200年頃には最も古いヨガの根本経典である「ヨガ・スートラ」が編纂され、具体的なヨガの実践方法が記されました。「ヨガ・スートラ」によると、ヨガは「心の動きを抑止すること」と定義され、心の動きをコントロールするさまざまな鍛練により、苦しみから解放されることをその目的としています。
1000年頃には、ポーズ(アーサナ)と呼吸法(プラーナヤーマ)などの、肉体を浄化し強化する鍛練によって、自己(エゴ)を超越したゆるぎない境地を目指す「ハタ・ヨガ(=力強いヨガの意)」が出現しました。現在世界中に普及しているヨガのポーズは、この伝統的なハタ・ヨガの一部です。その後、ハタ・ヨガの教本を基礎として様々な流派が生まれ、複雑に交じり合いながら現代のヨガへとつながります。
心と身体をリラックスさせ、健康的で充実した生活を送るためのツールとして、現在も新しいジャンルのヨガが次々と生まれています。
現在ではダイエットや健康法としてもブームとなっているヨガですが、本来の目的は「苦痛からの解放=快適で安定した心を作ること」にあります。
ポーズでは体の歪みが矯正され、柔軟性や体力が向上するなどの効果がありますが、そこにゆったりした呼吸や瞑想を組み合わせることで、集中力が高まり、おだやかで揺るぎない精神状態を作りだすことができます。歪みが解消し、体全体が引き締まって美しいプロポーションを手に入れられるのはもちろんのこと、活力に満ちた前向きでおだやかな気持ちを得られることこそがヨガの特長といえます。
深呼吸で心身がリラックスできるように、呼吸が体と心に及ぼす影響はとても深いものです。
ヨガの基本でもある呼吸法は、呼吸を制御することで活力と集中力が増し、心と体を結びつけてくれます。また、細胞ひとつひとつに酸素が送り込まれ、体の内側から活性化するという効果もあります。
プロポーションの維持だけでなく、精神的な豊かさも得られるヨガは、マドンナやジェニファー・アニストン、グウィネス・ パルトロウなど、海外セレブたちにも愛されています。
エイジレスで美しい憧れのセレブが夢中になるエクササイズとあって、彼女たちをきっかけに世界規模のヨガブームが巻き起こりました。

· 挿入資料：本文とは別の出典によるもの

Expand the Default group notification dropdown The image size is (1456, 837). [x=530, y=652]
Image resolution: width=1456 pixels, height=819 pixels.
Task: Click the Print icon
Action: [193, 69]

「セックス・アンド・ザ・シティー」の登場人物がヨガスタジオへ通う姿がスタイリッシュに描かれるように、アメリカではヨギーニ(ヨガを行う女性)=セルフコントロールのできる魅力的な女性として、自立して生活を楽しむ女性の代名詞となりつつあります。
彼女たちにとってヨガとはもはやブームではなく生き方そのもので、ストレスの多い生活の中で自らの心身を見つめ直し調整するといった、美しく余裕のある人生を送るために、なくてはならないものです。
その精神は日本の女性にも波及し、今後もますます広がり続けることでしょう。